Мораль человека ressentiment несамодостаточна, ее невозможно рассмотреть ни вне морали благородного, ни вне христианской моральной идеологии. Причем, по Ницше, для самого Иисуса еще не существовало разделения жизни на непосредственно жизнь и «ин­струкции по ее эксплуатации». Иисус жил в соответствии со своим «глубинным инстинктом», в гармонии со своим внутренним миром. Он нес в жизнь новый способ существования, новые образцы жиз­ненной практики, а не новое вероучение. Христианство в лице апостолов и церкви присвоило себе Иисуса, перетолковало, извра­тило его слова и дела, использовало его притягательный образ для достижения своих целей. Христианство — это совершенно иной стереотип мироотношения. Сократовско-иудейско-христианская мораль абсолютизировала те моральные ценности и правила, ко­торые выступают необходимым условием выживания слабых и в этом смысле тоже являются проявлением воли к власти. Это «ин­стинкт стада против сильных и независимых, инстинкт посредст­венности против исключительности», «инстинкт страдающих... против счастливых». Христианство распространяет правила жизни слабых на сильных, навязывает благородным правила жизни пле­беев, лишает их свободы моральных суждений, возможности «пре­следовать собственные цели собственными средствами», превра­щая их в стадных животных. Человек ressentiment не свободен ни в каком смысле: его мораль вторична по отношению к морали бла­городного, его собственное существование регламентировано пред­писаниями христианского миропонимания, его выживание возмож­но лишь совместно с другими, в «стаде», он, наконец, не свободен от своей зависти и злобы.
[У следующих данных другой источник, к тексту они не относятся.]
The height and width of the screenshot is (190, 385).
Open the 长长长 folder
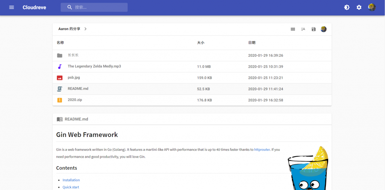pos(73,55)
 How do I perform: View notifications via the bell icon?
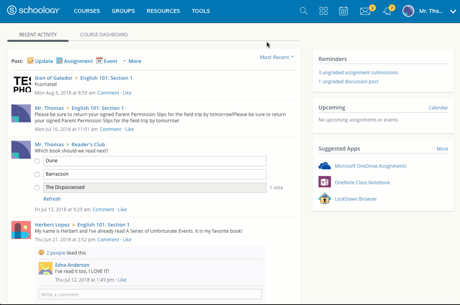[x=387, y=12]
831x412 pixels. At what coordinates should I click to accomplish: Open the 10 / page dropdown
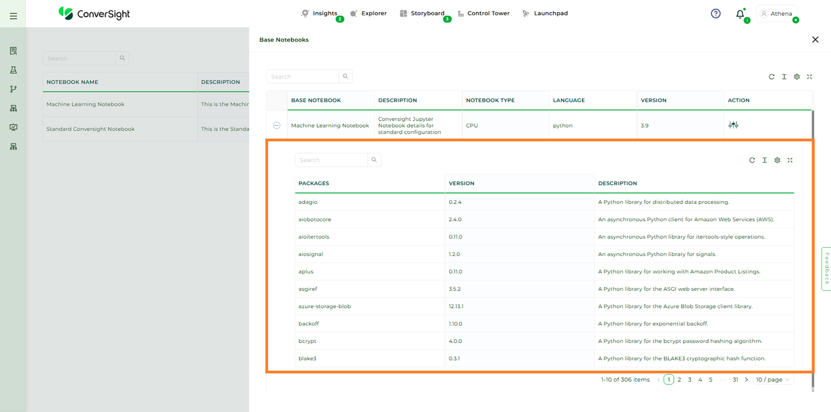pyautogui.click(x=773, y=380)
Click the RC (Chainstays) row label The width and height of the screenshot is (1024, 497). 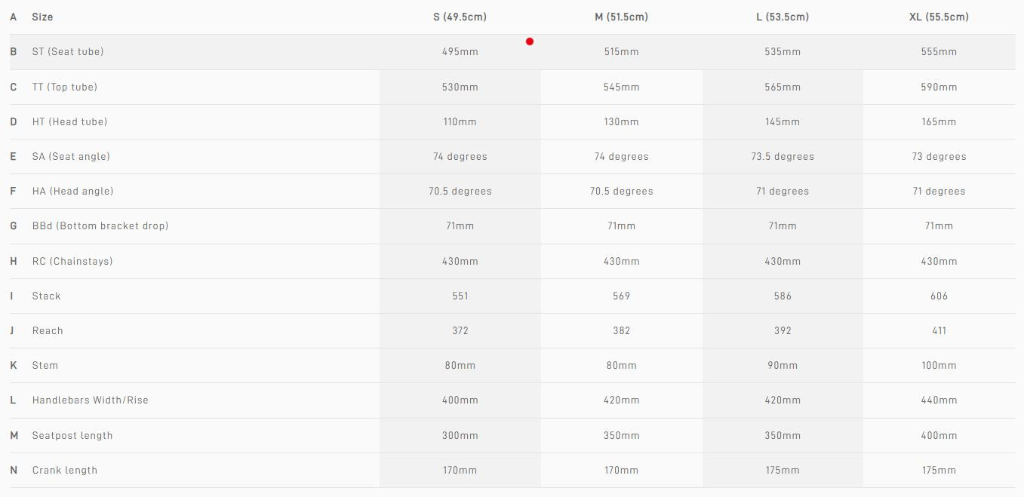(x=72, y=261)
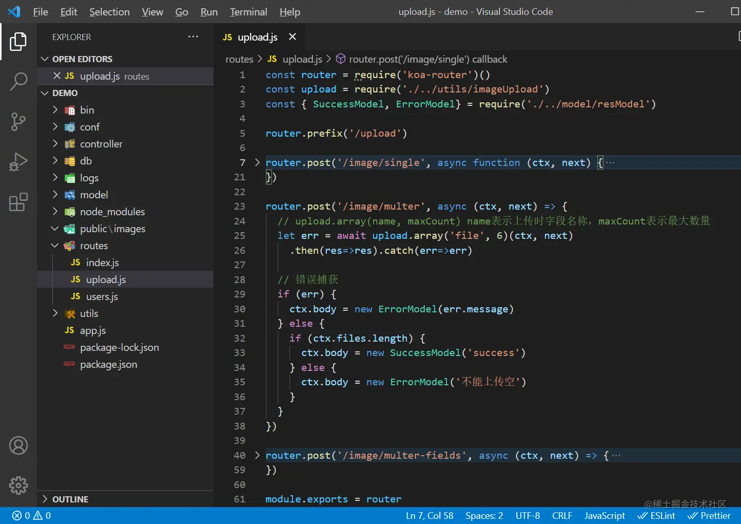The width and height of the screenshot is (741, 524).
Task: Unfold the collapsed code at line 7
Action: click(257, 162)
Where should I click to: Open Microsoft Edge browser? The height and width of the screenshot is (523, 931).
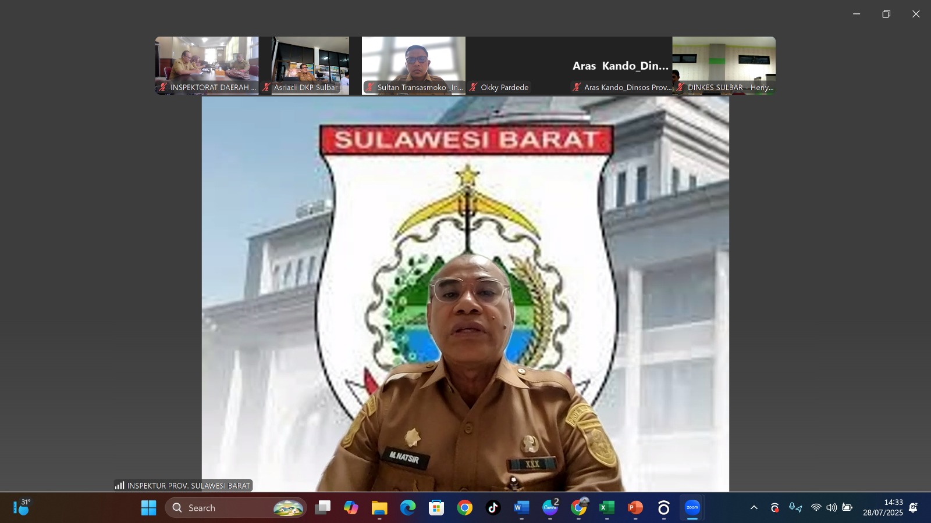[407, 508]
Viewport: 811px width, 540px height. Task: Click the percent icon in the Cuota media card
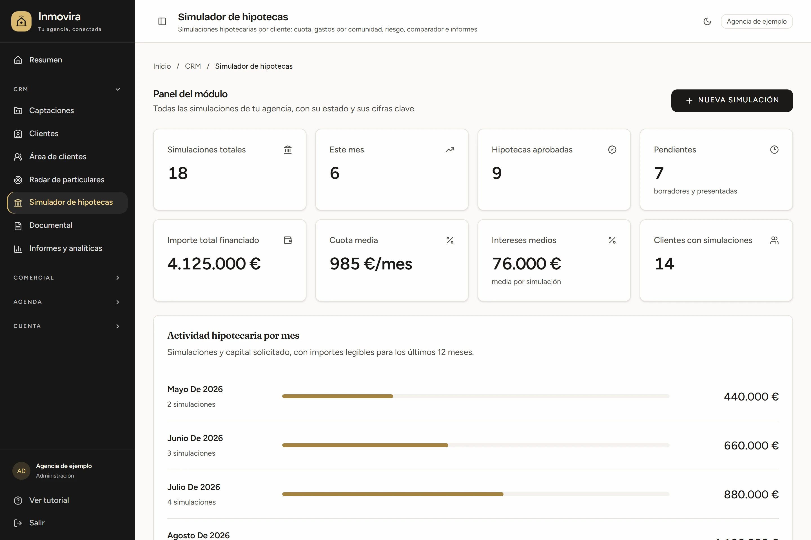(450, 240)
Непосредственную причину различий в ценностных ориентациях «рабов» и «господ», в понимании ими добра и зла Ницше видит в их психологии, более глубокую — в коренных жизненных потреб­ностях и интересах, в воле к власти. Ницше не делает вывода, на­прашивающегося из его рассуждений: откровенное неравенство, «пафос» социальной дистанции на одном полюсе и чувство соци­альной ущербности на другом являются источниками деморализа­ции как тех, так и других. Еще Томмазо Кампанелла в «Городе Солн­ца» писал о том же самом, что описывает и Ницше: крайняя нужда и зависимость делают людей негодяями, хитрыми, коварными, лу­кавыми, лжецами; а богатство, развязная обнаженность и безнака­занность власти — надменными, гордыми, черствыми, обидчиками. Ницше отвергает вознесенные над человеком общеобязательные критерии, правила и идеалы, поскольку они, по его мнению, па­рализуют творческую деятельность благородного, но находит глу­бинное, еще более универсальное основание, которое оказывается единым для столь различных ценностных систем, — волю к власти. С точки зрения этого единого критерия, добро и зло получают функциональное определение: добро — то, что выражает, поддер­живает волю к власти, служит ее самовозрастанию; зло—все, что препятствует этому. Такой критерий не только не дает возможнос­ти отличить моральное от внеморального, но и не позволяет диф­ференцировать социальное и биологическое; он фактически в чем-то очень существенном уравнивает «рабов» и «господ», но тем самым вновь возвращает к вопросу о природе, источнике психо­биологических различий, с которыми Ницше связывает наличие двух типов морали 1 (1 Ницше, пишут в связи с этим М. Хоркмайер и Т.В. Адорно, «показывает, как порабощение всего природного самовластным субъектом в конце концов достигает своего апогея именно в господстве слепо объективного, природного. Эта тенденция уравнивает между собой все оппозиции, присущие буржуазному мышлению, в особенности — оппозицию морального ригоризма и абсолютной аморальности» (Хоркмайер М., Адорно Т.В. Диалектика Просвещения. Философские фрагменты. М.; СПб., 1997. С. 14)).